We'll admit, sometimes the movies don't get it quite right, placing objects from the wrong era or style, but sometimes they get it really right too, creating such a perfect replica of an era that nothing stands in the way of us believing we are right there with the characters. We're taking a look at three times Hollywood did Art Deco right and the fantastic movies that resulted.
Bugsy Malone (1976)
There's nothing about this Alan Parker mid-seventies smash hit that we don't love – the daring casting of children in adult roles, the stark realities of gangster life so neatly juxtaposed with their innocence; the costumes that so perfectly capture the styles of the 1920s; and, of course, the incredible Art Deco styling of the film sets. They created a perfect atmosphere for these talented youngsters to bring a bygone era to life – albeit with custard pies and ping-pong ball guns.
Our favorite set in the movie? Fat Sam's Grand Slam, the infamous nightclub owned by notorious gang boss, Fat Sam and featuring Jodie Foster as singer Tallulah, his dame and the club's lead act.
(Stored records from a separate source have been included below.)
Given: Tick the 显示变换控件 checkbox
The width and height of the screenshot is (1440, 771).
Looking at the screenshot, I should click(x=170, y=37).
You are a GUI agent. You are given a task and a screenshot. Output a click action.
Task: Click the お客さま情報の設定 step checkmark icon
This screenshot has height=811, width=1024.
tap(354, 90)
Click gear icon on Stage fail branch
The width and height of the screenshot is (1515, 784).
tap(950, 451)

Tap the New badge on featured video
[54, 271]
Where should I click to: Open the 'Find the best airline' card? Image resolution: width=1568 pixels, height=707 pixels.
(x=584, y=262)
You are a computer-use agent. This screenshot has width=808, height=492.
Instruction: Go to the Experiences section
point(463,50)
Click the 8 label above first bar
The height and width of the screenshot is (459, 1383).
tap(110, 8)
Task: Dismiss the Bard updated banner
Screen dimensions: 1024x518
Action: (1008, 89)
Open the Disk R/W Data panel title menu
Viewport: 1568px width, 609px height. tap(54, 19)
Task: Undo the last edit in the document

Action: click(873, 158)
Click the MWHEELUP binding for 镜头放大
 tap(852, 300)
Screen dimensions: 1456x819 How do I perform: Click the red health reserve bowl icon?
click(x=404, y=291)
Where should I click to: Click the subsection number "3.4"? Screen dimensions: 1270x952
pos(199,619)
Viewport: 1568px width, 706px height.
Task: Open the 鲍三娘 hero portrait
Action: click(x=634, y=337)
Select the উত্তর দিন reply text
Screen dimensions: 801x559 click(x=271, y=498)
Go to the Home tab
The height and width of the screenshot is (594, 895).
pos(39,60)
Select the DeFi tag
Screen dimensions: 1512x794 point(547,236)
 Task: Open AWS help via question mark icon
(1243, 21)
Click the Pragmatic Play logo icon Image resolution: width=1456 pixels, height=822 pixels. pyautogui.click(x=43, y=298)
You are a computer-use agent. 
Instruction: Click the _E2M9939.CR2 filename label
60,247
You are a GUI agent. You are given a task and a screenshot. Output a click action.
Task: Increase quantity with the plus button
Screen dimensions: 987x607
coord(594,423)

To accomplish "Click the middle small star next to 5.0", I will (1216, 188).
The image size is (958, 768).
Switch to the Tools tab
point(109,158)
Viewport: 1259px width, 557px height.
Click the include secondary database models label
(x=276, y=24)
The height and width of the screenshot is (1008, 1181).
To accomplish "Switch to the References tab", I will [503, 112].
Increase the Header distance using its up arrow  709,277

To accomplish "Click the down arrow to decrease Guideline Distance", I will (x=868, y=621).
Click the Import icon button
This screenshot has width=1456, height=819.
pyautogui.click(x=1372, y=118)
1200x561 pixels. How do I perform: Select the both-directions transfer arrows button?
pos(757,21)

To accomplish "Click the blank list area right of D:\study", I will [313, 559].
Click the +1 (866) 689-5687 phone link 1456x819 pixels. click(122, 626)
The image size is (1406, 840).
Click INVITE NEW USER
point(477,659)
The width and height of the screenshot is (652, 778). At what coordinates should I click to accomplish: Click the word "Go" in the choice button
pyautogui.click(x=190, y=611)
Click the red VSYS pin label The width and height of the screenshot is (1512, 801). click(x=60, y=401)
The Great Gatsby (1974/2013)
This F. Scott Fitzgerald novel about the slow disillusionment of a hopeful young man amid the grandeur and opulence of 1920s society life has been adapted for the stage and screen many times throughout the world and every time, set and stage decorators have relied on classic Art Deco styling to bring the decadence and melancholy of the era alive for movie and theater-goers.
Five separate full-length movie adaptations have captured the era and the story, starting in 1926 and all of them have done the story and the stylings of the time justice. We're not going to lie, it's impossible to choose just one here, so we're going to call it even between Jack Clayton and Francis Ford Coppola's 1974 version, and Baz Luhrmann's 2013 masterpiece.
What? We have to choose a favorite set? Ok, then, Daisy's sitting room in the 2013 version, with the billowing curtains, plush white furnishings and strategically placed accent pieces that made us drool just a tiny bit. And we're not even going to get started talking about that carpet...
Swing Time (1936)
Is it cheating to pick a movie that's not only set in the era, but was filmed during Art Deco's heyday? We think not! Ginger Rogers and Fred Astaire famously glided, tripped, skipped and swayed their way together across the silver screen in no less than ten musical comedies between 1933 and 1949.
1936's Swing Time is widely touted by dance enthusiasts as including some of the pair's best dancing performances in their careers together and features the Oscar-winning song, "The Way You Look Tonight," still a beloved classic. There's nothing quite like the sheer authenticity of a movie masterpiece that was filmed during the Art Deco era to appreciate the true style and grace behind it.
Everything about this film sweeps us away into an Art Deco paradise – but our favorite (and we're sure it's the favorite of many, many others, too) is the Silver Sandal with its impeccable attention to detail, gorgeous symmetrical step-repeat patterns showing up simply everywhere, its dazzling use of metallic fabrics to create shimmer and a sense of opulence in this black-and-white film, the lighting that's just perfectly on point... we could go on and on!
We can't recommend it often enough – if you love Art Deco even half as much as we do and you want to start dipping your toe into it, make a weekend of it. Line up a few good movies that bring Art Deco to life and immerse yourself in the world of gangsters, disaffected youth and swinging dance partners. We're convinced you'll find the inspiration you're looking for.